Investments

More UK Financial Industry Hidden Charges Exposed

Millions of the UK’s investors are losing substantial capital due to the excessive charges being placed on their investment funds, pensions, ISA’s and stock holdings, according to a damming report released this week by an advisory body to the UK’s primary financial watchdog.

The Financial Services Consumer Panel (FSCP) noted that a sinister method for practical non-disclosure relating to charges exists within fund management firms, and that there is poor governance combined with numerous conflicts of interest.

The retail investment market is worth £1 trillion, but in its current guise, does not work “in the best interests of consumers”, the report concluded.

Transparency

The only realistic way to address this unfortunate anomaly within the British finance industry – an industry supposedly with one of the highest levels of regulation globally – would be for fund management companies to be upfront about their fees and take a single annual management charge. The FSCP, while making this suggestion, also said that the charges would undoubtedly “shock” many investors not used to seeing where such a huge percentage of their money goes.

Deductions and charges are usually debited to funds without the clients’ knowledge, yet the reduced capital these charges yield, has a deep impact on the relative returns on investment.

The trend in the UK moving forward is likely to be that a growing number of savers rely on investments as an integral part of securing their future, particularly in light of the pension reforms and the horribly predictable notion that these legislation amendments are sadly never likely to end.

Unacceptable

The strongly worded report also states that it is “completely unacceptable that consumers do not know what firms are charging them to manage money on their behalf, and cannot compare different offers”.

The financial industry in the UK is certainly very far from transparent, in fact it was only in the last 12 months that the UK’s financial advisors were forced to forgo the usual huge commission they were able to obtain from certain financial products and simply charge for advice, a move that saw many leave the industry.

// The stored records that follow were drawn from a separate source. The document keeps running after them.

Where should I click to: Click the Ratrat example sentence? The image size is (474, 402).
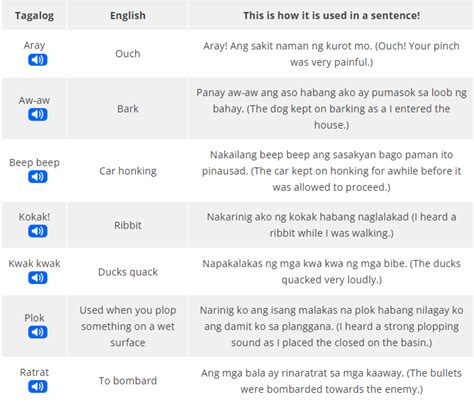pos(331,381)
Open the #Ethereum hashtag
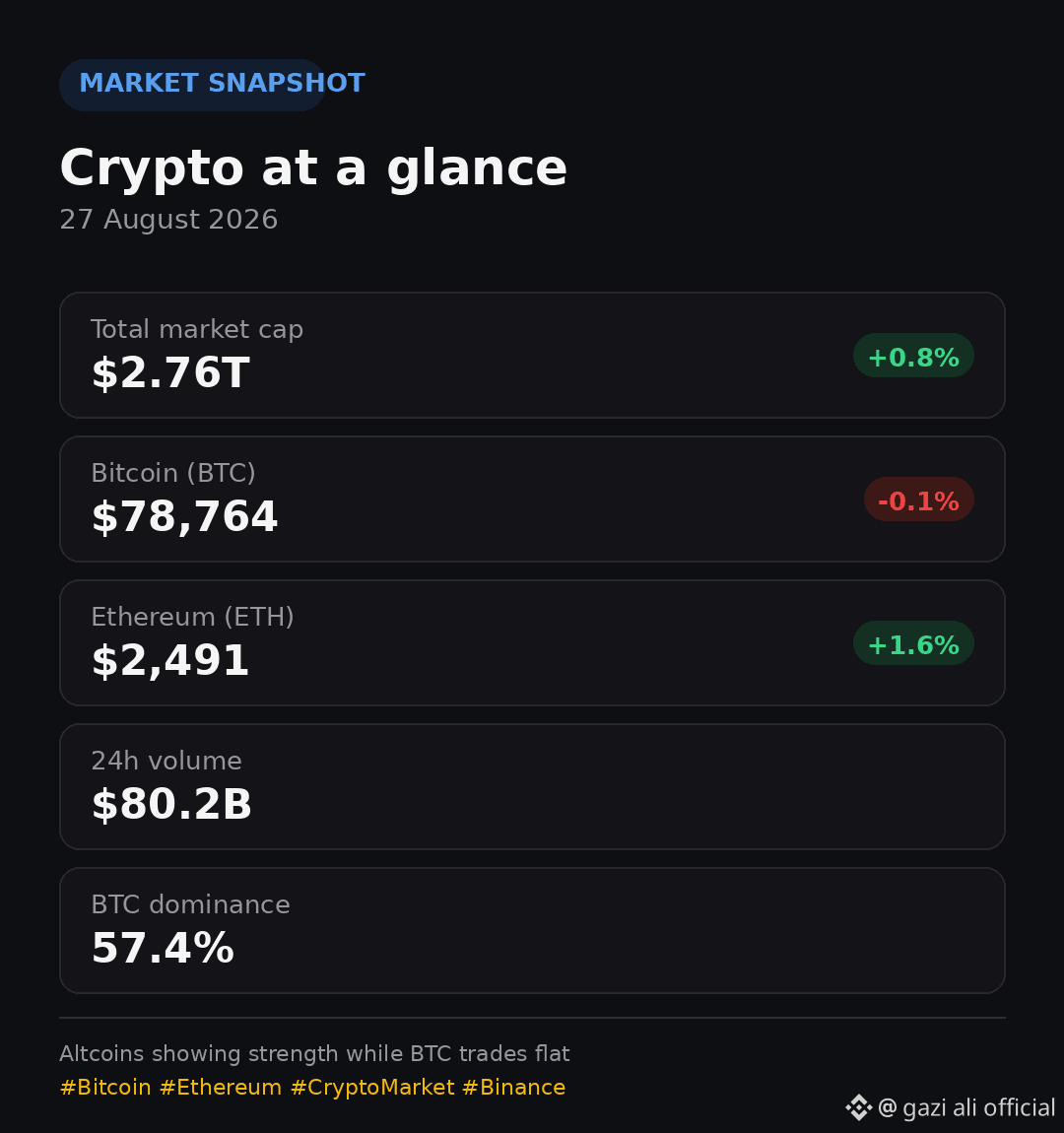This screenshot has height=1133, width=1064. pyautogui.click(x=221, y=1087)
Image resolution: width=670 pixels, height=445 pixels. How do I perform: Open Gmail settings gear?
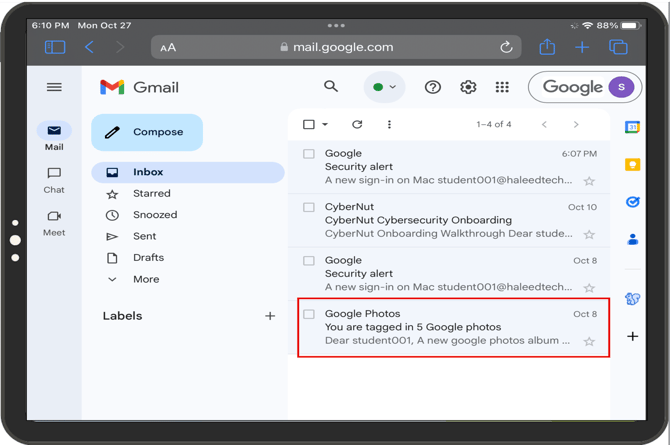[468, 87]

While the UK’s financial advisors were able to get many a good year in the sun out of the comms industry, it was always an avenue of pleasure destined to be closed for good at some point. The fund management charges, however, are likely to be addressed with far more urgency by the FCA. The idea of an upfront and transparent charge will be resisted and challenged by the industry as they will be scared of their clients knowing exactly what the costs they charge relate to, however it is seen by the panel as a matter of urgency.